4. Injection device according to any one of Claims 1 to 3, comprising:
- a lower element (9) which, in the operating position, is furthest away from the
chamber wall, and which is connected to the cryogenic fluid supply system,
- a central element (16), the lower end of which bears against the lower element,
- said valve (17) being placed such that it slides in a through hole made axially
in the central element (16), the seat (13) of the valve bearing in a leaktight manner
against the bevelled upper part (19c) of said through hole,
- a thermal bridge (15) which surrounds the central element and the lower end of which
bears against the lower element,
- a wall element (14), the lower end of which bears against the lower edge of the
thermal bridge, and the upper end of which is intended to be fixed to the chamber
wall,
said lower element comprising:
-- at least one supply channel (25), one end of which is connected to the supply system
and the other end of which is connected to one end of a through channel (23) present
in the central part (16), said through channel being substantially parallel to the
axis of the valve, the other end thereof opening out at the seat of the valve,
-- a blind central recess (21) intended to receive the free end of the axis of the
valve surrounded by the calibration spring (19),
said through hole made axially in the central element (16) comprising three zones:
- a central zone (19a) with a diameter substantially equal to that of the valve, such
that the valve can be placed slidingly in this zone,
- said bevelled upper part (19c),
- and a lower zone (19b) with a diameter greater than that of the central zone, such
that it can receive, around the axis of the valve, the spring (19) that forces it,
- a shoulder (20) being formed between the two zones (19a, 19b), the central zone
and the lower zone, and the calibration spring (19) being held against said shoulder
(20) in the mounted position.
5. Injection device according to any one of Claims 1 to 4, which is connected to the
cryogenic fluid supply via a fluid hose.
6. Use of an injection device according to any one of Claims 1 to 5 for cooling a loose
product in solid, pasty, liquid or powder form.

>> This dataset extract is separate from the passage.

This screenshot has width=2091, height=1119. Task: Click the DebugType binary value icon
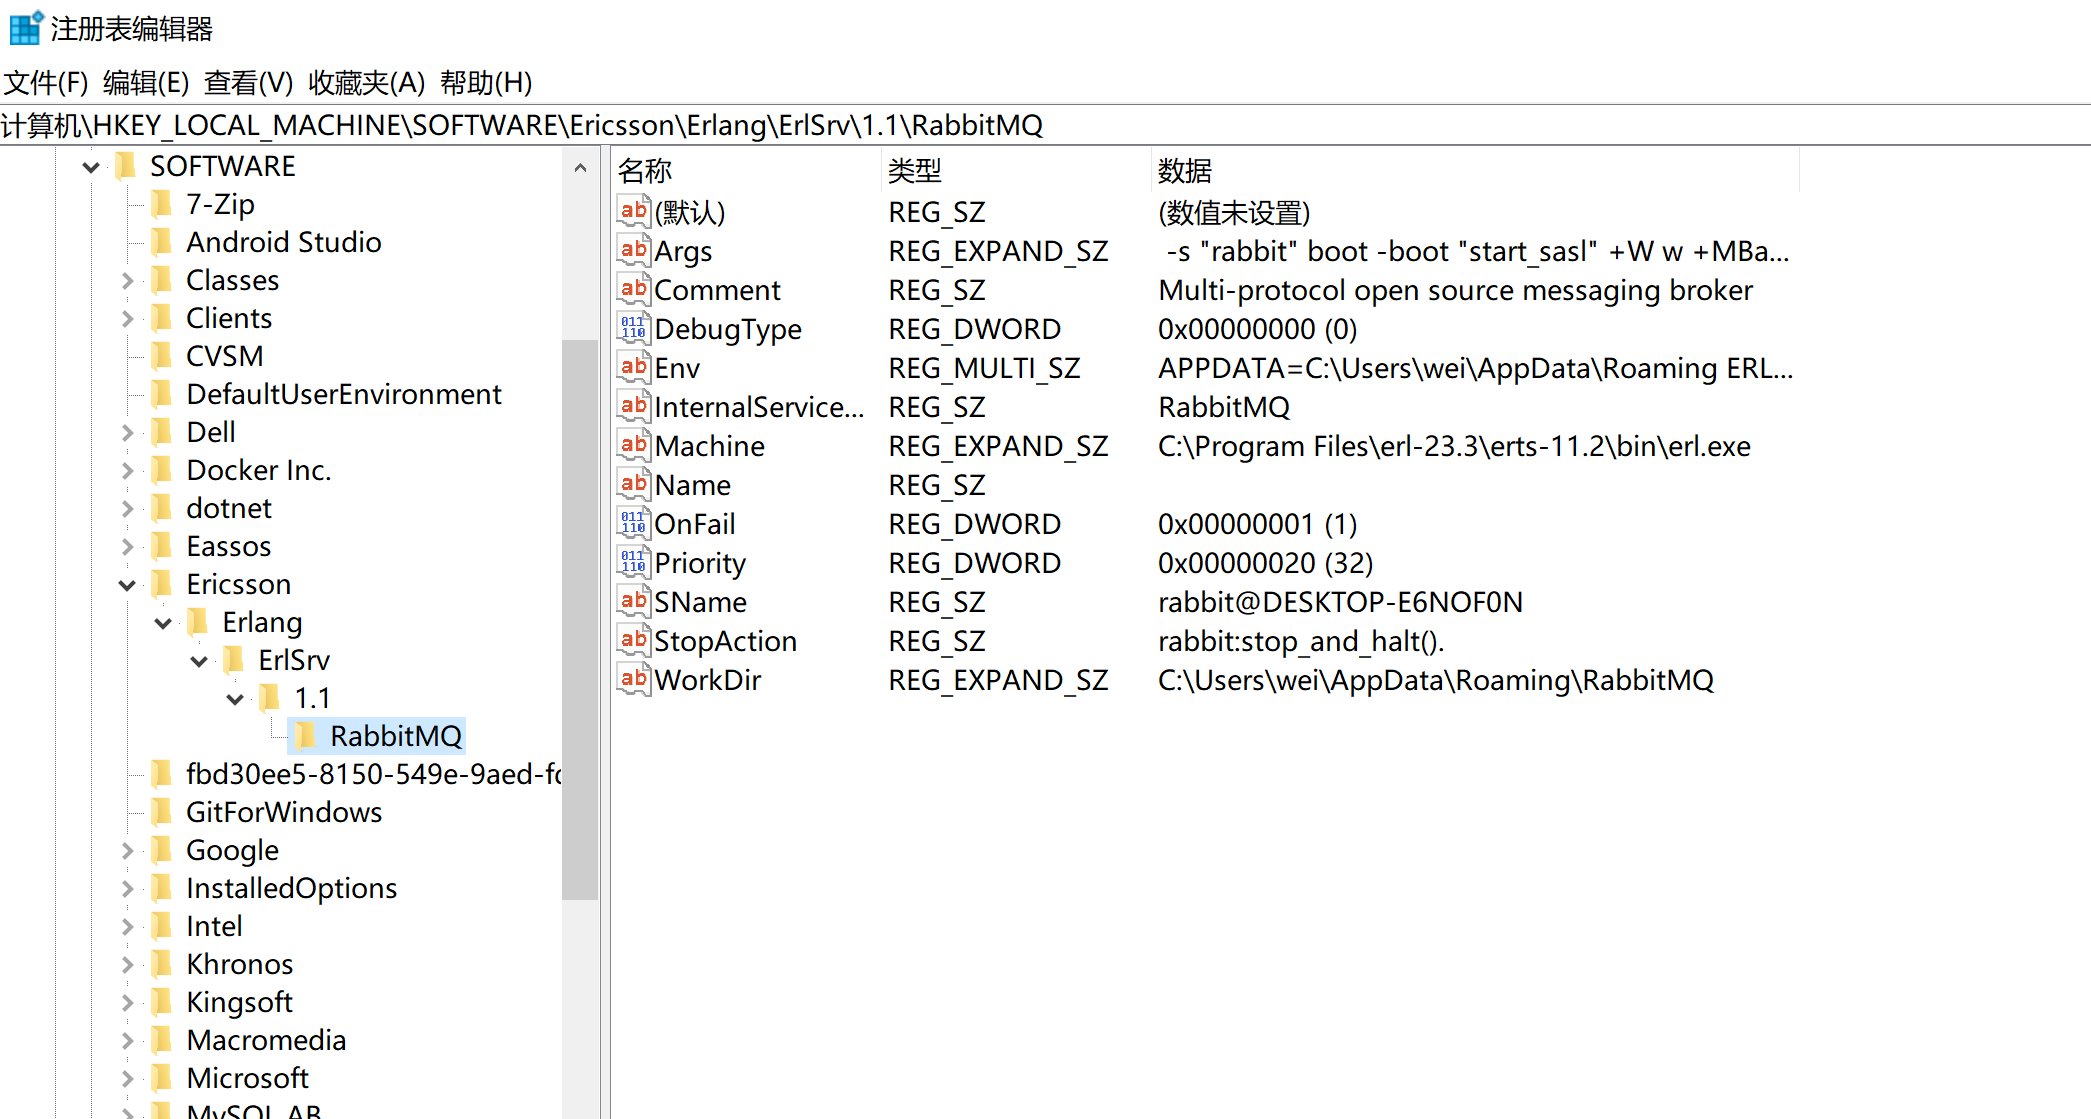(x=633, y=328)
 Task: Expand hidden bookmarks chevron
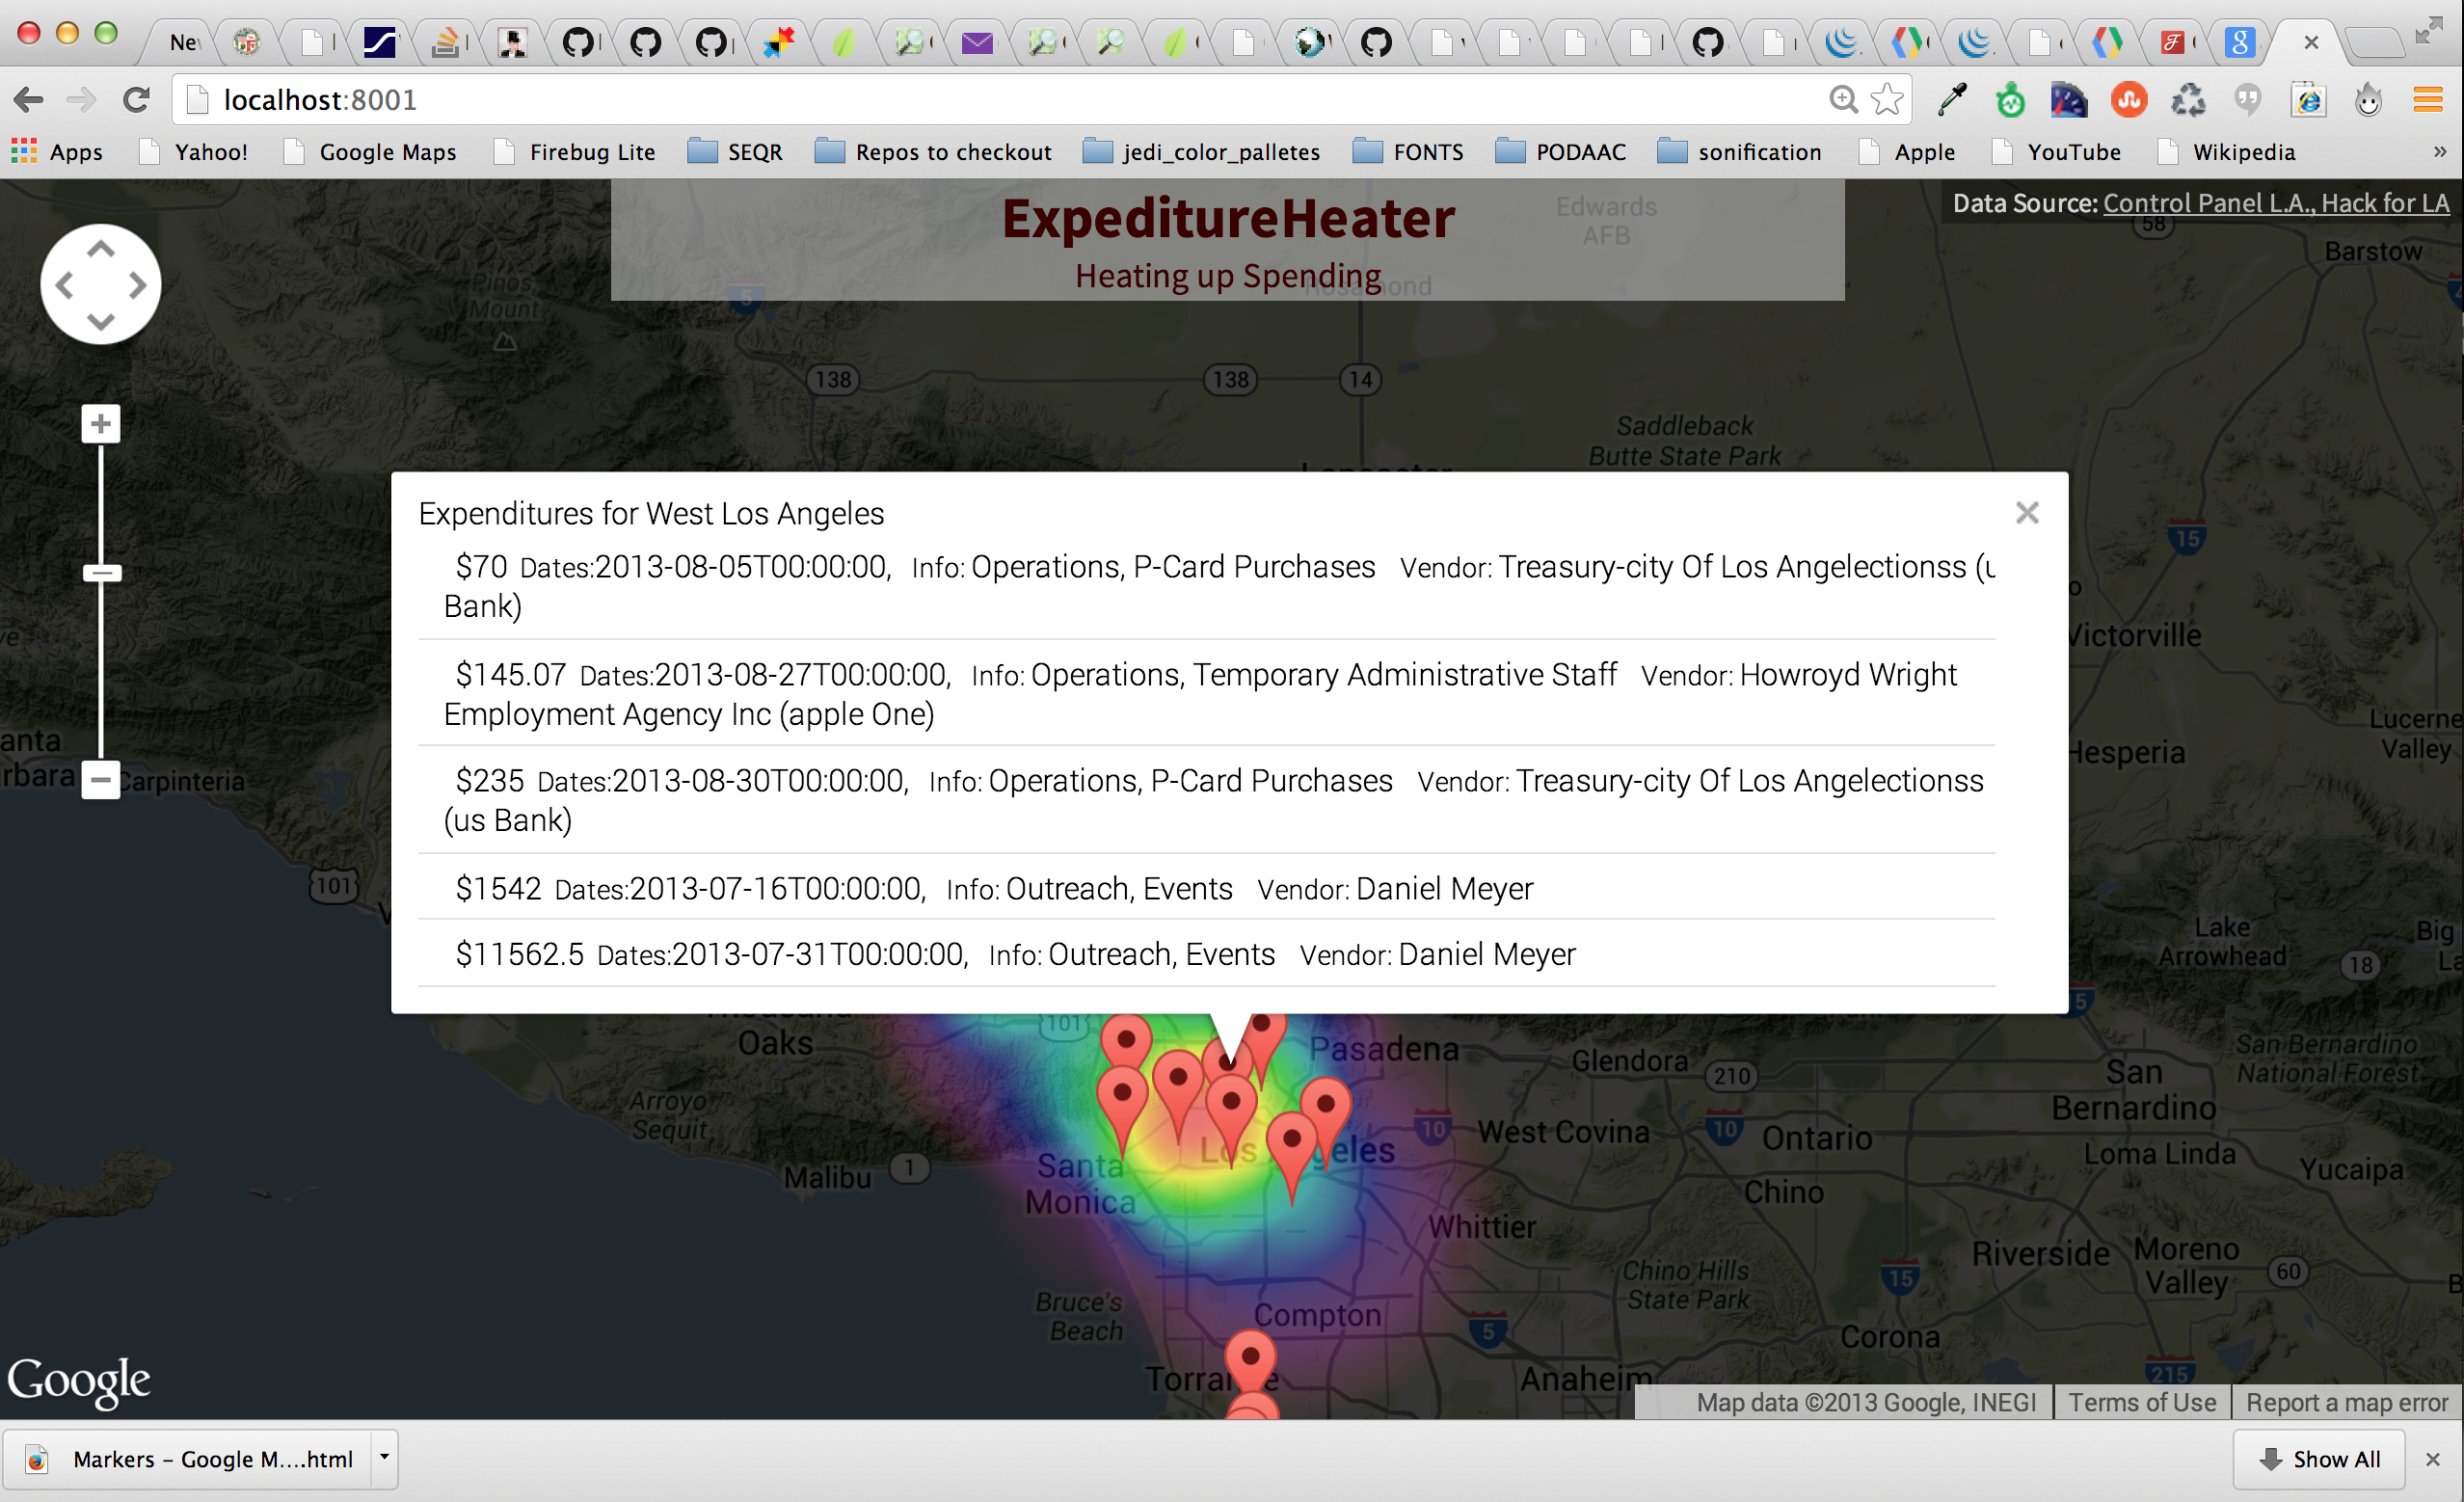pos(2439,152)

7. Method for cooling loose material contained in a chamber, in which a cryogenic fluid
is injected into the core of the material to be cooled by means of at least one injection
device as described in any one of Claims 1 to 5, preferably m injection devices symmetrically
distributed in the lower part of the chamber, where m is an integer between 2 and
20, preferably an even number.
8. Method according to Claim 7, in which the chamber can be a mixing bowl.
9. Method according to either one of Claims 7 and 8, in which the material to be cooled
is in powder, liquid, pasty or solid form.